The past week in Papua New Guinea has seen class boycotts by university students and police stepping in to stop a community protest, claiming this would impinge on the rights of others.
Both groups are concerned at the failure of prime minister Peter O'Neill to stand down and allow a police arrest warrant against him to be enforced.
Mr O'Neill is being sought by fraud squad detectives over alleged payments of public money to Paraka Lawyers.
Don Wiseman spoke with the chairman of Transparency PNG, Lawrence Stephens, about the issues affecting the country and began by asking whether PNG was embroiled in a constitutional crisis.
LAWRENCE STEPHENS: We are regularly in a situation which would call a crisis and it is usually brought on by people testing the constitution to the limits and this appears to be what we are facing now. Once again people challenging the various arms of government and attempting to test how far they can go.
DON WISEMAN: You have called for the watchdog agencies to step up. Now I know that the ombudsman commission has come out and made a few comments recently but there hasn't been much otherwise has their?
LS: It is not necessarily something which is made public. We have certainly called for everybody who has a role in sorting this crap out to become involved in sorting it out. We know that some will not be in a position to say what they are doing but the aim is to make sure that people do not sit on their hands and just think they can be spectators when in fact it involves us all. It is not just a matter of demonstrating it is a matter of people holding public office. People given public trust, assessing the situation, examining their powers and their responsibilities and seeing if in fact they have a role and if so get on with taking their role, playing their role. There have been attempts to hold protests this week. The police though have summoned the perennial protesters and said that they are not going to allow it.

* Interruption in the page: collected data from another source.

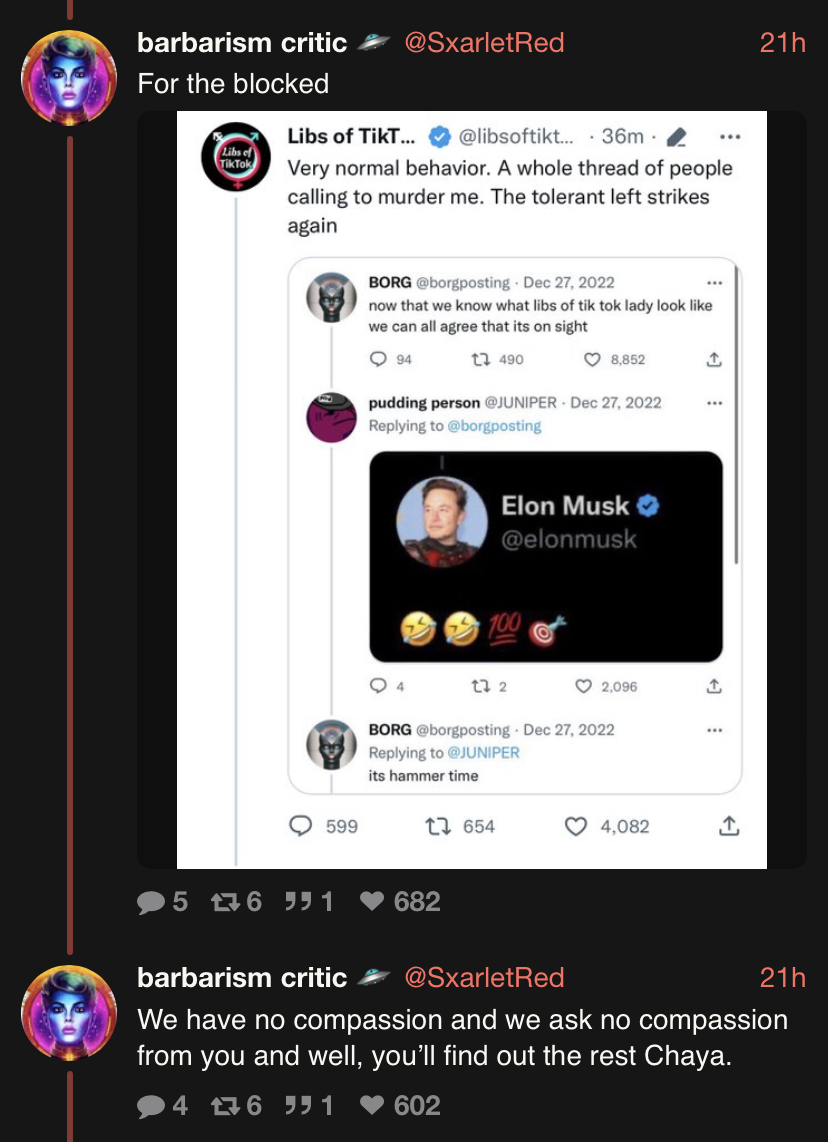Open the 21h timestamp of the 'For the blocked' post

(x=782, y=43)
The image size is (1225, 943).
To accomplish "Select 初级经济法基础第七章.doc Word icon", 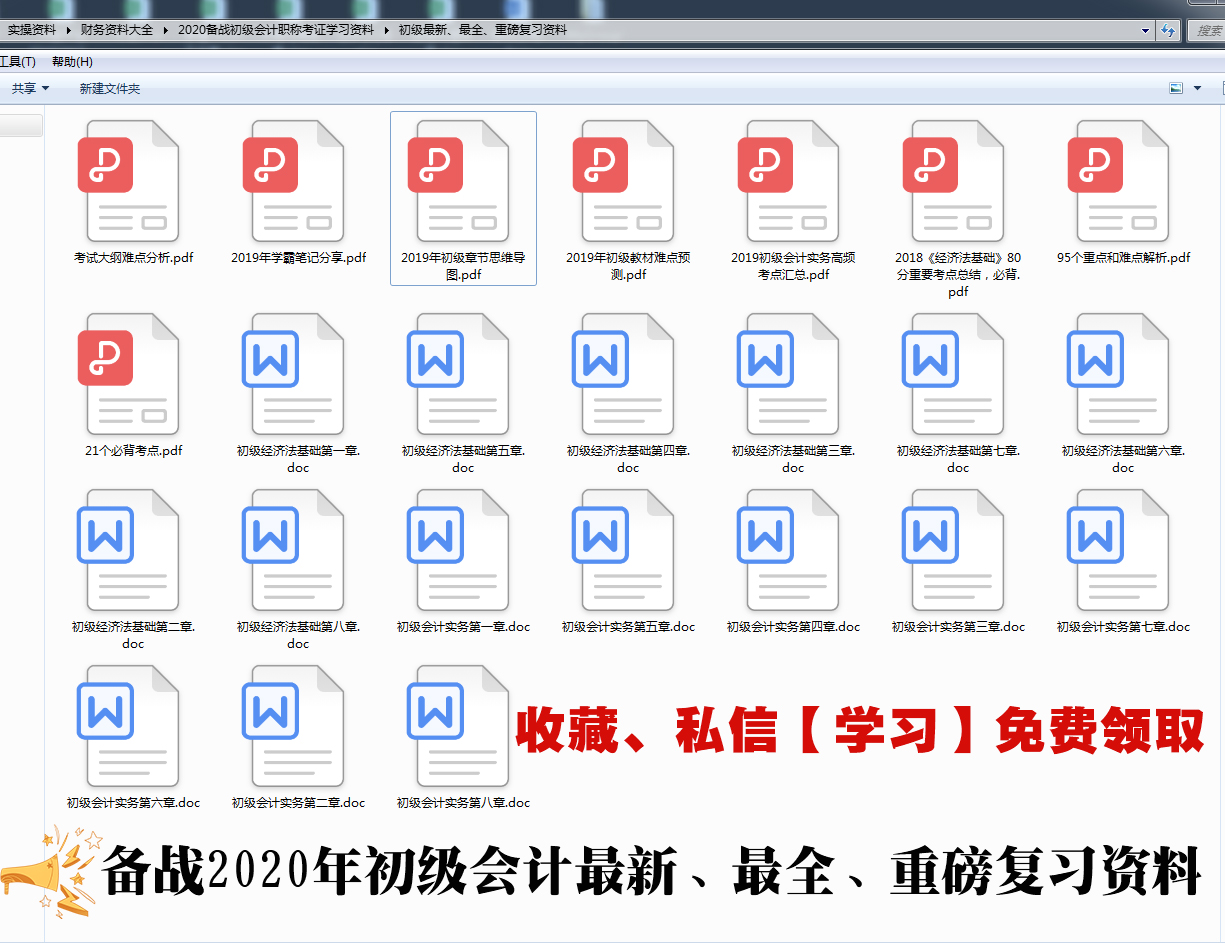I will (x=956, y=372).
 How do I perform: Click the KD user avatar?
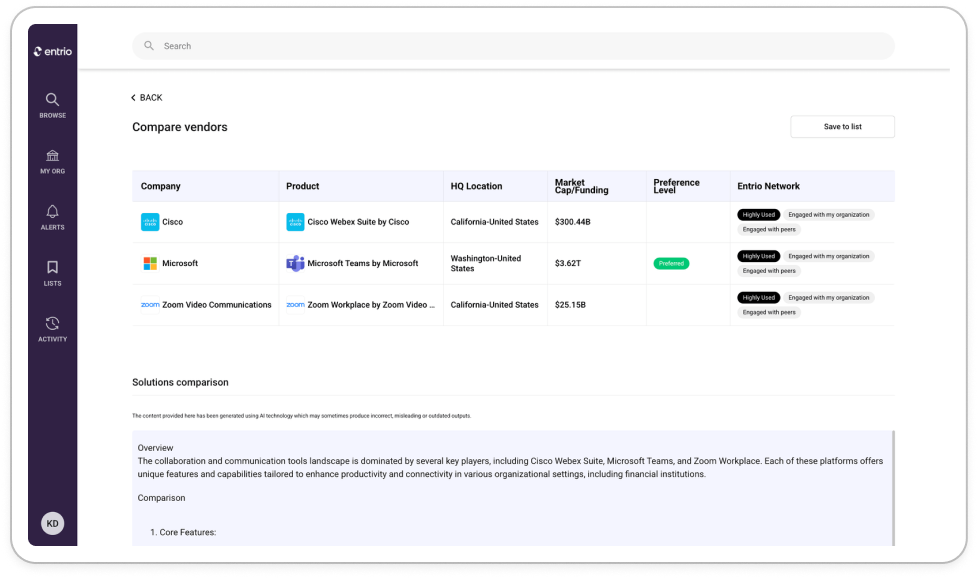(x=52, y=523)
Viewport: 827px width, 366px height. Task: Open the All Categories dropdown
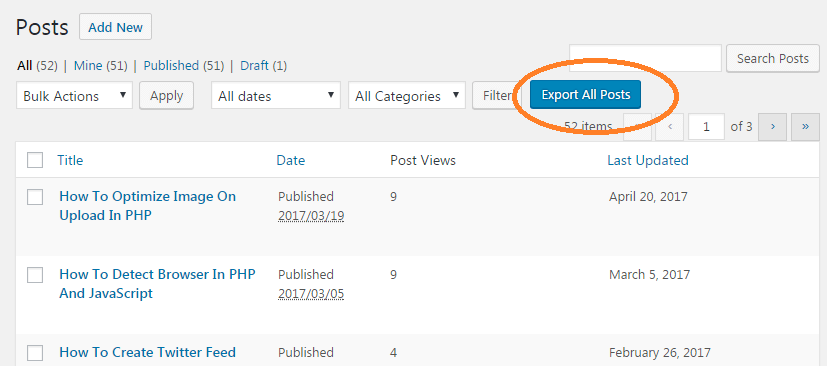(407, 95)
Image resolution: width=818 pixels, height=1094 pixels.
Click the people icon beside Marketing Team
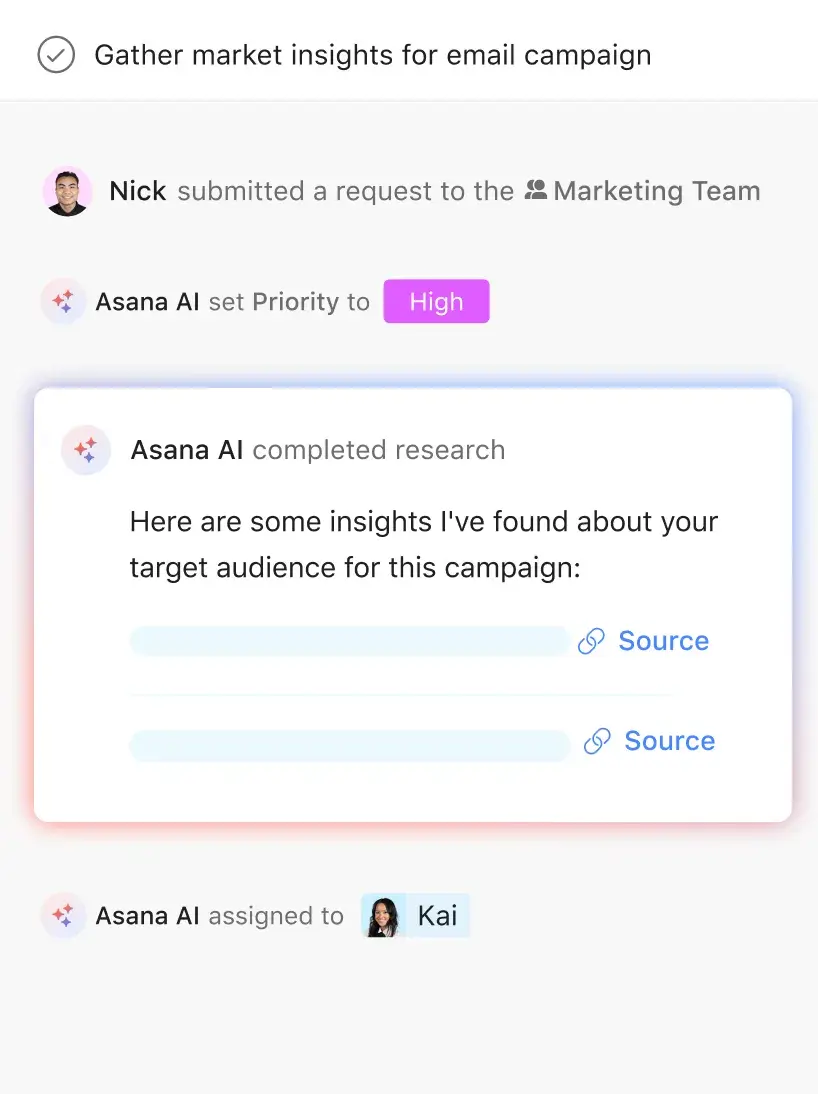click(x=536, y=190)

DW: This has been going on for a long time of course, police just don't allow planned public assembly because of the proposed, the potential threat they say. Is this right?
LS: Well it is certainly right that they say that and I think back to some years ago where in saying that they tear gassed a group of women who were protesting over the murders of young men, I think at least four or five were killed at that time. The mothers were protesting and they were tear gassed on the basis that this was a threat to the public order. The reality is that we unfortunately tend to use the rules incorrectly and inappropriately. People should be permitted to protest and if they have a reason to protest they should not feel threatened by the police each time they wish to talk.
DW: Now the opposition leader has been suspended as a result of an election petition but the election was four years ago and the next election is just over a year away and there seem to be some other odd aspects about all of this do you find that mysterious?
LS: Not mysterious, I have just come from standing in the queue at the lands department today after years and years of delays. We are all familiar with the delays in life in the tropics, it is not extraordinary it is just extremely annoying. In the case of the leader of the opposition to have the case drag on for so long must be extremely frustrating to him and it is pretty disappointing but we would hope that somewhere in the cellars of the courts there are people meeting and discussing what it is that makes justice be delayed to this extent and how we can improve on it. And in our case we will continue to call respectfully on the judicial system to look at how strange it is that things take so long to be handled.